Unavailable for performance.

  • 6(2pic+2afl).2.6(2Ebcl)+bcl.ssx+asx+tsx+barsx+bsx.2(cbn)/4.3(pictpt).2.0/6perc(3mba+2[=3]xyl)
  • 25 min

Programme Note

Composer note
As one of the most important holidays in Latin America, El Día de los Muertos is a yearly celebration of the dead beginning during the last days of October and continuing into the beginning of November. Coinciding with All Souls’ Day, this festival is an example of “folk Catholicism”, a blending of post-Conquest and pre-Conquest religious beliefs. As a folk requiem, this work in ten movements for large wind ensemble and dancers traces one village’s celebration of their own deceased. The scenes are:

I. Preludio: Canto Religioso (Prelude: Religious Song): Church bells and organ music quietly set the opening scene, testifying to the village’s Catholic faith.

II. Sacando a los Espíritus Malos (Driving Away the Evil Spirits): The somber worship music from the first movement quickly shifts, however, to the first of many native customs associated with El Dia de los Muertos. Initially approaching from a distance and sweeping through the village, young men run around banging pots and pans in order to drive away bad spirits. At times, the primal pulse of an underground heartbeat can be heard.

III. Danza del Pueblo (Village Dance): In this folkloric dance, we are introduced to the spirit and culture of the village as they prepare for the arrival of the dead – Cooking favorite dishes, preparing altars with marigolds and candy, and hosting lively dance and music performances.

IV. Calaveras (Skeletons/Satiric Verses): One of the hallmarks of El Día de Los Muertos is the comical depiction of skeletal figures everywhere participating in the same activities that they did when alive – Skeletal policemen police the streets, skeletal bakers bake bread, and skeletal stylists dress hair. “Calaveras” also refers to satiric verses that the living make up, mocking their deceased. In this way, mischief and humor is injected into an otherwise serious holiday.

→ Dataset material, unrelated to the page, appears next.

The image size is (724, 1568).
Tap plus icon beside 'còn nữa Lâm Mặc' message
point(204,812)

V. La Santísima Muerte (Madame Saint Death): Viewed as a sort of anti-Virgin Mary, La Santísima Muerte is often depicted as a skeletal woman in a religious shawl. In this scene, mourning widows dance in homage to the saint and the memory of the deceased.

VI. El Cementerio (The Cemetary): At night, the villagers proceed to the town cemetary to set up their nocturnal vigil, awaiting the arrival of the spirits of the deceased. Bats from the underworld can be heard escaping as the spirits begin to stir.

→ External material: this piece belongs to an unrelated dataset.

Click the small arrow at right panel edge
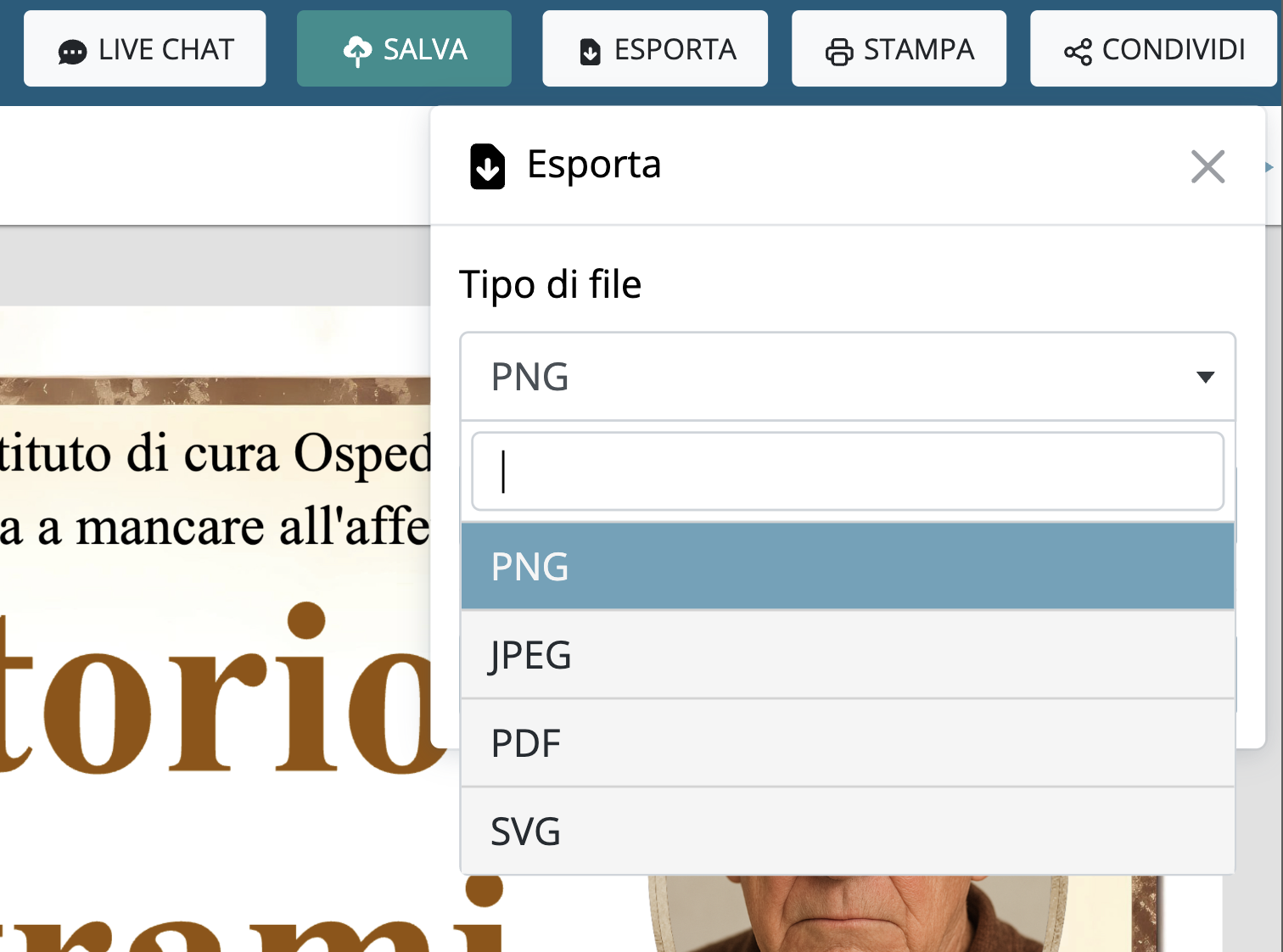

VII. La Llegada de los Muertos (The Arrival of the Dead): In trance-like music, the spirits arrive as thunder rumbles in the distance. They are greeted by the living.

VIII. Almas Perdidas (Lost Souls): The unbaptised spirits and those that died from violent deaths arrive. They are decidedly disturbed spirits who are unable to find peace in the afterlife.

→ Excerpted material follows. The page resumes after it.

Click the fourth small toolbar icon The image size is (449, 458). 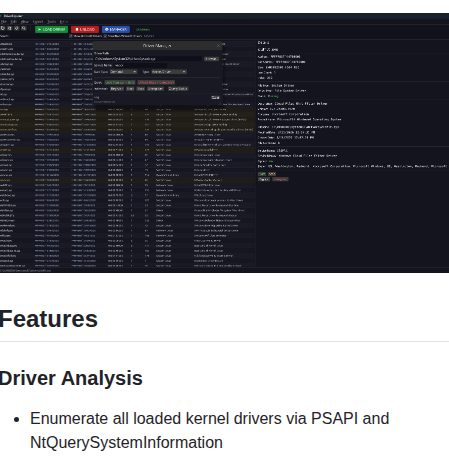point(24,29)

IX. Danza del Guerrero Precolombino (Dance of the Pre-Colombian Warrior): Out of the unrest of the previous movement emerges the defiant spirit of a warrior from pre-Colombian times. An important part of many El Día de los Muertos festivals, the depiction of the warrior is perhaps the strongest evidence of enduring beliefs from pre-Catholic Latin America. The heart beat hinted at in the second movement returns here, and is the sound of the warrior’s own beating heart. An angry spirit who still rages against his defeat at the hands of the conquering Spanish, he is finally driven away by the clangor of the pots and pans beaten at the hands of the villagers as the sun dawns.

X. Epílogo: Canto Religioso: As the last of the spirits retreat, the villagers return to church to sing a final prayer.